Where a picture appears, leave it out, and print the rest of the records as they are.

── Data to use ──

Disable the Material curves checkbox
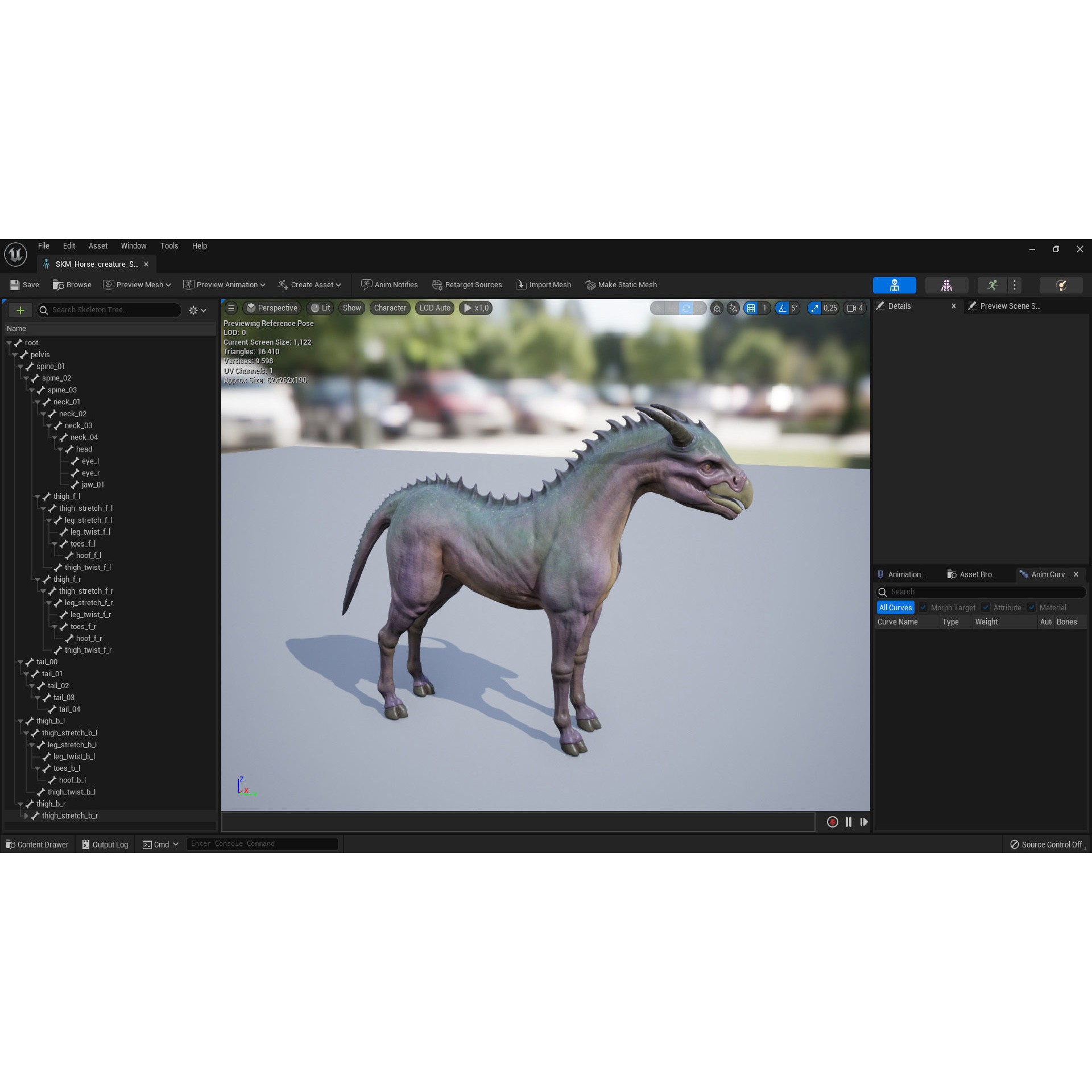The image size is (1092, 1092). (1032, 607)
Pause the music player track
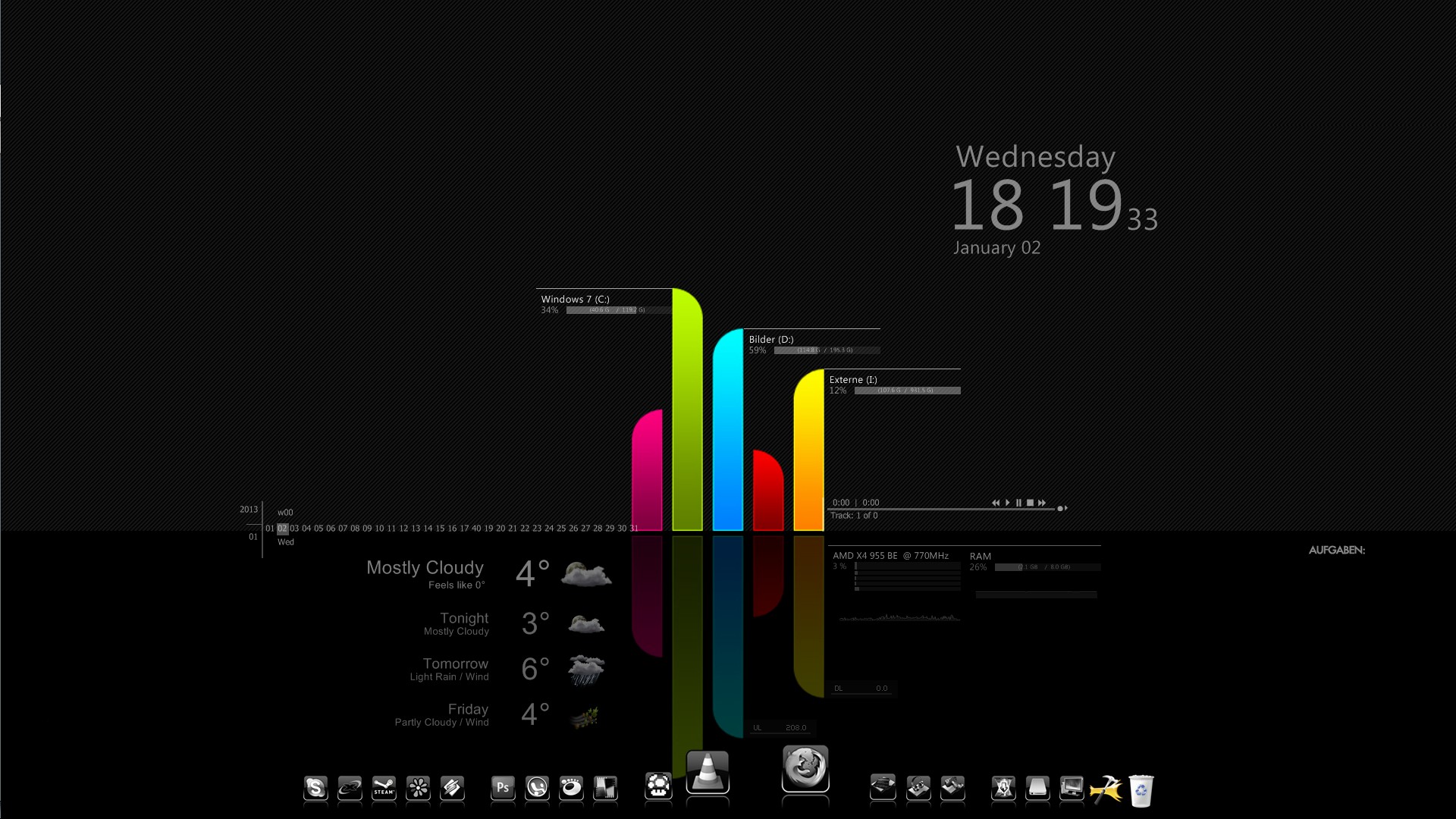1456x819 pixels. click(1018, 503)
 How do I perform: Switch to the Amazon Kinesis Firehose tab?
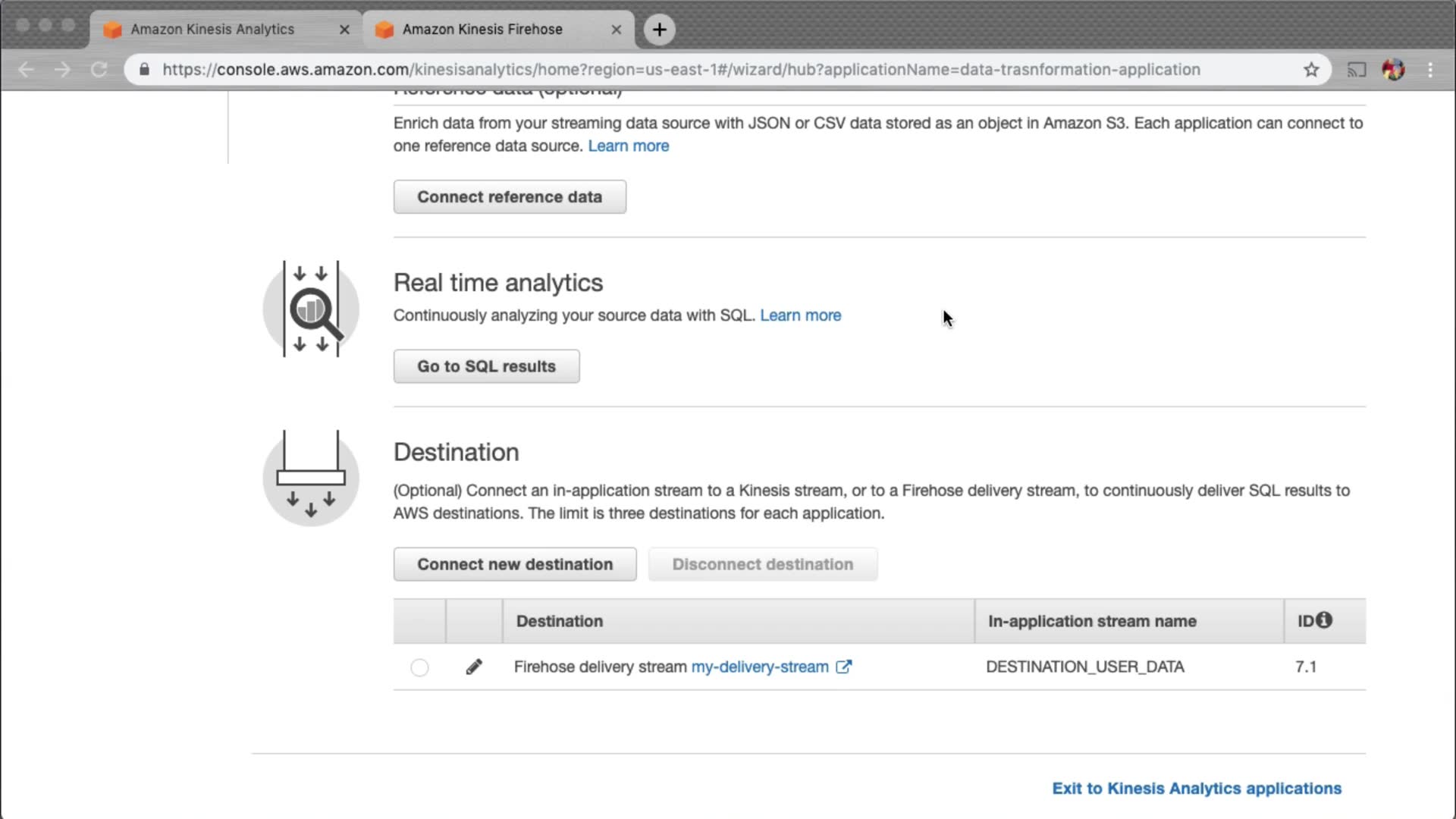482,30
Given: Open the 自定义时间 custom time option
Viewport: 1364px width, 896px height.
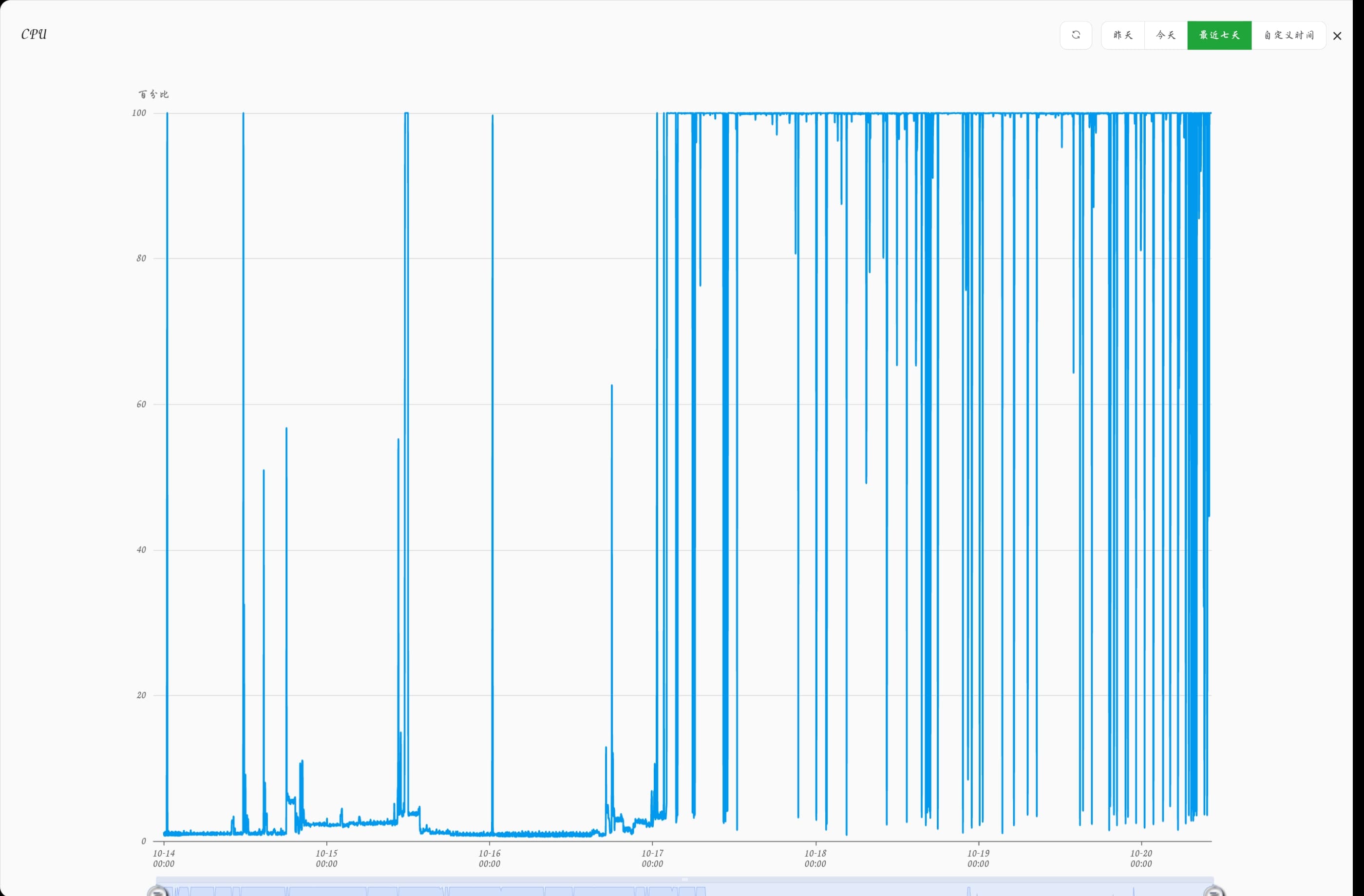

───

_Response:_
Disable the Material curves checkbox
The image size is (1092, 1092). (1032, 607)
Pause the music player track
1456x819 pixels. click(1018, 503)
 How do I perform: Switch to the Amazon Kinesis Firehose tab?
482,30
Given: Open the 自定义时间 custom time option
Viewport: 1364px width, 896px height.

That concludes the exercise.